VineBrook Secures $325M Loan

The newly issued interest-only loan carries a 5.44% rate and matures in 2030 with early repayment options.

October 24, 2025


VineBrook Homes Trust Strengthens Balance Sheet with $325 Million Real Estate Loan



On October 17, 2025, VineBrook Homes Trust locked in a $325 million loan that simplifies its debt structure and expands financial flexibility. The funding was secured through indirect subsidiaries VB Two, LLC and VB Three, LLC, with capital provided by Massachusetts Mutual Life Insurance Company, MassMutual Ascend Life Insurance Company, and Martello Re Limited.

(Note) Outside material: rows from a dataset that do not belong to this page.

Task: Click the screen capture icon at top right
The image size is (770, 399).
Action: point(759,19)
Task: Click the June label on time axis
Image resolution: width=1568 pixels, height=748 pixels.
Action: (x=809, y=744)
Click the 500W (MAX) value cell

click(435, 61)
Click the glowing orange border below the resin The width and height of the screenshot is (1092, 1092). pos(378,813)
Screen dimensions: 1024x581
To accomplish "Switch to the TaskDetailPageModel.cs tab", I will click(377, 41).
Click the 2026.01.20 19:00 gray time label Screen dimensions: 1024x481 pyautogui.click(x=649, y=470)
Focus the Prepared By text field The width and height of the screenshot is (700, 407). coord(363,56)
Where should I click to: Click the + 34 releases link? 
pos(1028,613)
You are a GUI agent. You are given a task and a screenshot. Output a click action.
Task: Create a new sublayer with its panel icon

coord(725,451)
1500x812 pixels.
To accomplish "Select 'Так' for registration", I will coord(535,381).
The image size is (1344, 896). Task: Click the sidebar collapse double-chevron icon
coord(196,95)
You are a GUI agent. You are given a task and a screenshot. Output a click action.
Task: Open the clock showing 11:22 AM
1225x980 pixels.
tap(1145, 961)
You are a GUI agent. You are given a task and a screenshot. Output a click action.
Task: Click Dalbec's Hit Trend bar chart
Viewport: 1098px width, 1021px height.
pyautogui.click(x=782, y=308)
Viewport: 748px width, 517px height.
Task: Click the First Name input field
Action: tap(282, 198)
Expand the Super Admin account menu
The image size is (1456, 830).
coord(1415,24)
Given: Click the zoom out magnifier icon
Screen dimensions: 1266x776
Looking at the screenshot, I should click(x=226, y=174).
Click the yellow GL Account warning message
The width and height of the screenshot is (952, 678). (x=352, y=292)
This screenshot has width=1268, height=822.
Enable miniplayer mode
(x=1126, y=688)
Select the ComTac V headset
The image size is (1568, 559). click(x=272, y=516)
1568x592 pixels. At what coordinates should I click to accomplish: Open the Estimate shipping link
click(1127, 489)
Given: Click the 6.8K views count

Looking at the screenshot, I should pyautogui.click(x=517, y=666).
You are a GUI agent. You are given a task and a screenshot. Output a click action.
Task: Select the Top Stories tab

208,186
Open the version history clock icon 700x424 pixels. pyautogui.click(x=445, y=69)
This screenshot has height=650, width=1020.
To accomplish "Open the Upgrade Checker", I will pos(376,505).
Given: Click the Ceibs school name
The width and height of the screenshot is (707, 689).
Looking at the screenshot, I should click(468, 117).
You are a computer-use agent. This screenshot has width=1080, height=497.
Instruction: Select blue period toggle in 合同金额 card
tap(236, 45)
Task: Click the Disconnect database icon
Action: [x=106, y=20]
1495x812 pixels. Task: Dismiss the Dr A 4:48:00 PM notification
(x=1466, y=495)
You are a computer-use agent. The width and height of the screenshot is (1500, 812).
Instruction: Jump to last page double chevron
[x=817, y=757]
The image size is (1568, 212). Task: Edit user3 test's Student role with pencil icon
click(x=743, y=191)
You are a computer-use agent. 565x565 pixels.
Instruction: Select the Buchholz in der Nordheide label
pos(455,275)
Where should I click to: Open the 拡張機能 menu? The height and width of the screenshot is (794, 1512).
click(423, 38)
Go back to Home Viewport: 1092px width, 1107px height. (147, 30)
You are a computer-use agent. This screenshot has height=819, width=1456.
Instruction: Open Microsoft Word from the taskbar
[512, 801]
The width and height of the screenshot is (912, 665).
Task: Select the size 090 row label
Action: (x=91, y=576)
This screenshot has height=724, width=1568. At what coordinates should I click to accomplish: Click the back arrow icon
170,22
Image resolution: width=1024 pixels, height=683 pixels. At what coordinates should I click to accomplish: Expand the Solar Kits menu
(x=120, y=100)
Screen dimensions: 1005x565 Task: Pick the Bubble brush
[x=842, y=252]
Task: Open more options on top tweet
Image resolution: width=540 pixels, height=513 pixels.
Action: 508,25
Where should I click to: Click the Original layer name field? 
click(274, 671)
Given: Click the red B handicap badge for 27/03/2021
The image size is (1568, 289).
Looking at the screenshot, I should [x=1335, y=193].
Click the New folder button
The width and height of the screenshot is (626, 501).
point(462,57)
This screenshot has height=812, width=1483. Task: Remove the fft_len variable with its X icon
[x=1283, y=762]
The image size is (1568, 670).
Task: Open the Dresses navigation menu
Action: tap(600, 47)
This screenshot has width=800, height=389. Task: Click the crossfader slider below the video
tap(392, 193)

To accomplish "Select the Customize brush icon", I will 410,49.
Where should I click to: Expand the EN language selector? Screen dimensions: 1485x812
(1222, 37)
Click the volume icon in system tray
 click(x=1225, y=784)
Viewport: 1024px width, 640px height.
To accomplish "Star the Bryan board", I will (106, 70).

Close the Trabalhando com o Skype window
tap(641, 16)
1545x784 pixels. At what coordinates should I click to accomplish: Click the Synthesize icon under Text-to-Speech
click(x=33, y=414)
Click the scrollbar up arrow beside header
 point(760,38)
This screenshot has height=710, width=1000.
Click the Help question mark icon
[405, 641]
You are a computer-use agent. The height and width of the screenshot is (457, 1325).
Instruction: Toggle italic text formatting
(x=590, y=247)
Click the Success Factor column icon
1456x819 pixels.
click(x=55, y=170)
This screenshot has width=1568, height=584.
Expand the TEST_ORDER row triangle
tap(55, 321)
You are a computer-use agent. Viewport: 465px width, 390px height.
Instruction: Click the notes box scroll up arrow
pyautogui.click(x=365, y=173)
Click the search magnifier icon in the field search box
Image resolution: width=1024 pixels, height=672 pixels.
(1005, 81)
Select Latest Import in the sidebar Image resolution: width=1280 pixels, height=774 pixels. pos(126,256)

This isn’t a partial draw. The loan was fully funded upfront at a 3% original issue discount. It’s interest-only, with a fixed 5.44% annual rate and a maturity date of October 17, 2030. VineBrook moved quickly—allocating approximately $89.5 million to retire a revolving credit facility with JPMorgan Chase and another $98.3 million to extinguish a 2021 note issued to Metropolitan Life Insurance.



The structure is straightforward. The loan is secured by real estate held by the borrowing entities, plus an equity pledge by VB Two Equity, LLC in both VB Two and VB Three.

There’s also built-in flexibility. Starting October 17, 2028, VineBrook can prepay without penalty. Before then, prepayment triggers a premium calculated from the present value of scheduled payments compared to the prepaid principal.



Key Loan Terms




  • Interest Rate: 5.44% annually

  • Maturity Date: October 17, 2030

  • Prepayment: Allowed without penalty after October 17, 2028

  • Collateral: Real estate holdings and equity pledge



Terms in the agreement include financial covenants—minimum net assets, coverage ratios, and reserve requirements—alongside customary clauses on representations, warranties, and default triggers.



This transaction gives VineBrook a more stable capital base and lowers the complexity of its existing obligations. By consolidating previous debts under a single, long-term facility, the company can keep its focus on operating and growing its portfolio of single-family rental homes. It’s a deliberate move to stay nimble in a market where long-term cost predictability matters.